Study text —

Now, unfortunately, Matthew is plagued by the B-U-G and has had seventeen hours of sleep today so far.

Even though I experienced only 5 days of quarantine, I got a real taste of separation.  Away from society, fun, and spontaneity, I felt really cut off from life.

It reminded me of a story.  Every day, we sing a little song with Betty called “Ten Men”.  It tells the story of  ten lepers whom Jesus healed.  They all got excited, and they all ran away!  [we dance our hands around and then hide them behind our back]  Except for one man… [we hold up our pointer finger]  HE came back and said, “Thank you, thank you, Jesus.”  I felt a teeny tiny bit like those lepers may have felt.  Blocked from society, unclean, everyone keeping their distance.  It’s rough!  I can’t imagine what it must have been like for years and years to be in such isolated loneliness.

It’s so interesting that Jesus heals all ten, even though only one was grateful to Him about it.  I would guess they felt grateful, but they didn’t glorify God or even thank Him for healing them.  We’re like that a lot.  The percentage of things we thank God for probably equals the ten percent of lepers that thanked Him for their healing.  Every day He does miracles and wonders without any thanks from us to Him.

We might not suffer from leprosy of the skin, but we all suffer from what God calls leprosy of the heart.  Another word for it is sin.  It’s incurable without His touch.  It separates us from God’s love, God’s forgiveness, and His abundant life.  It’s lonely business being sick.  Yet we’re fooled into thinking that the loneliness we feel deep inside our gut is a lack of something we can do to fill.  A lie is whispered into every heart that beats: This [fill in the blank] will satisfy your loneliness.  But we don’t realize the very One we’re separated from, is the One for whom we’re longing.  We’re bombarded with noise and temporary satisfaction every single day.  It’s so loud, we can’t hear the feet of Jesus walking past us, waiting for us to cry out to Him.  See, He made Himself available to those men…  He came and preached peace to you who were far off.  They were distant, knew their condition, and cried out for mercy.  But now in Christ Jesus, you who once were far away have been brought near by the blood of Christ.

What to do — The reflection on the ten lepers says that sin separates us from several things. List all of them.

Stored items from a collection
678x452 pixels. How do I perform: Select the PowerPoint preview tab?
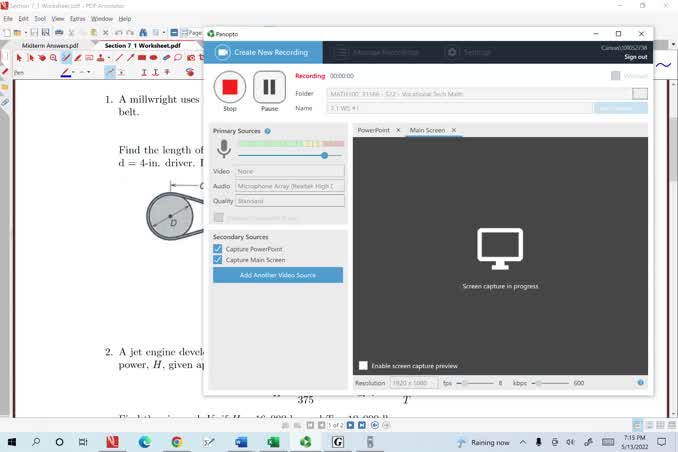374,130
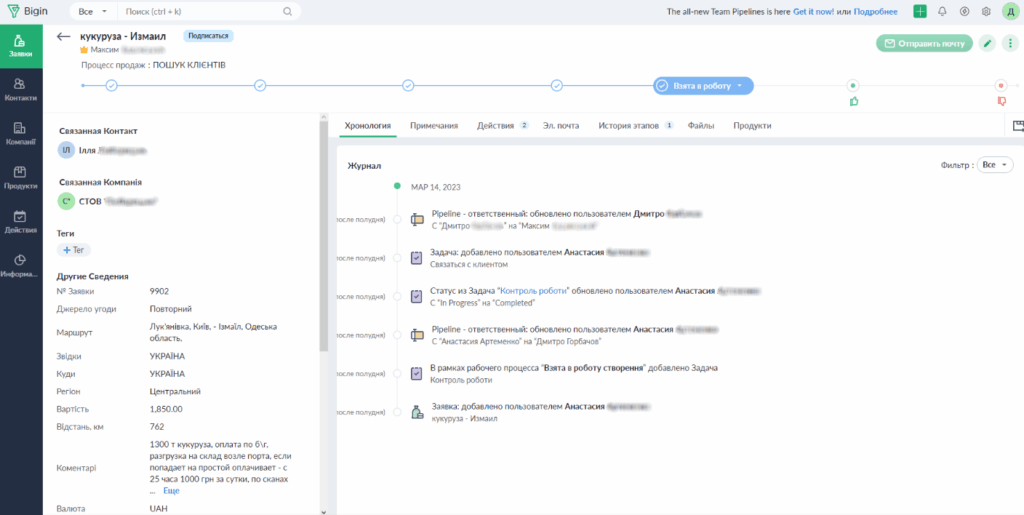The image size is (1024, 515).
Task: Click the Get it now! link
Action: 814,12
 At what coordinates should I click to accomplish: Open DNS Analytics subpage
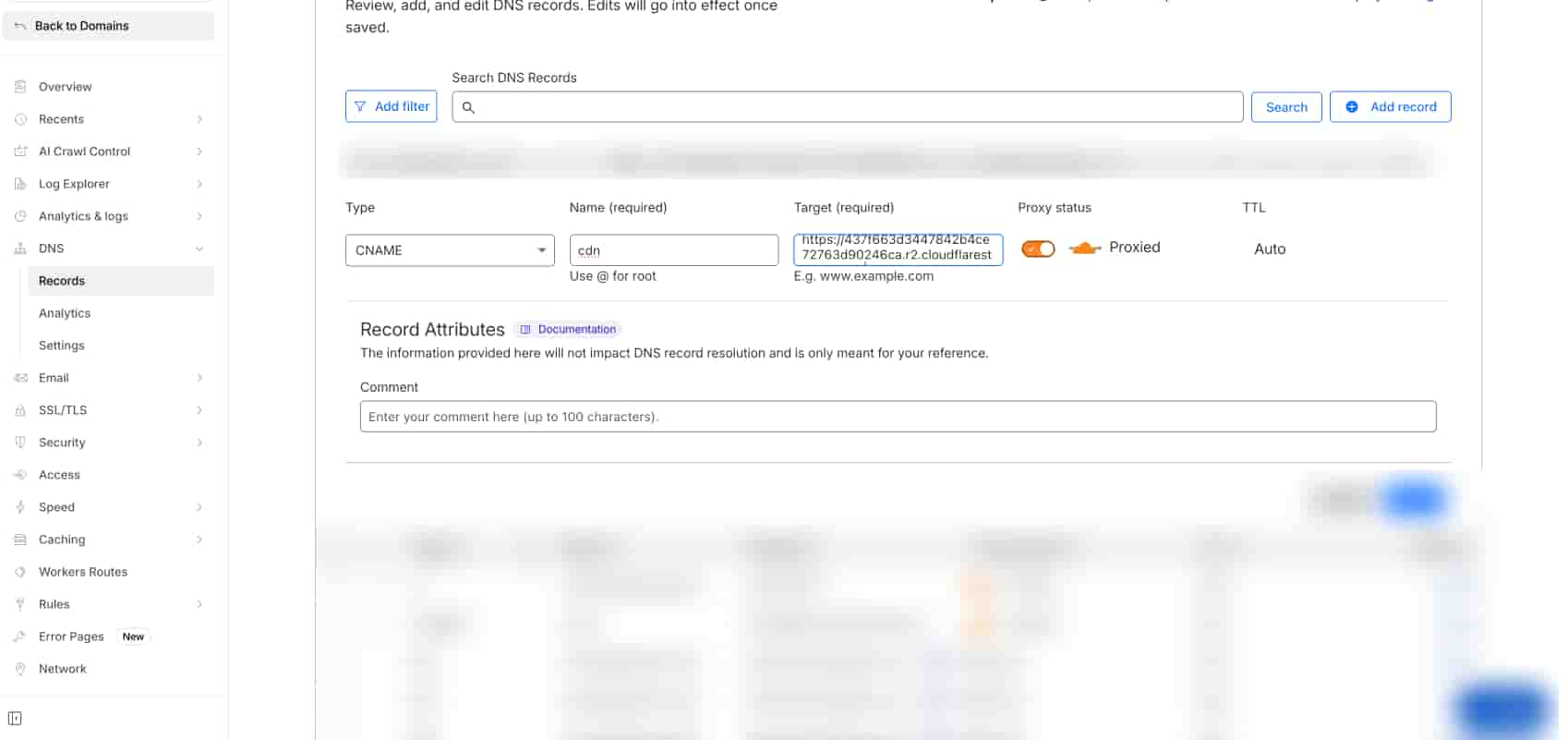click(x=65, y=313)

The answer — God's love, God's forgiveness, and His abundant life.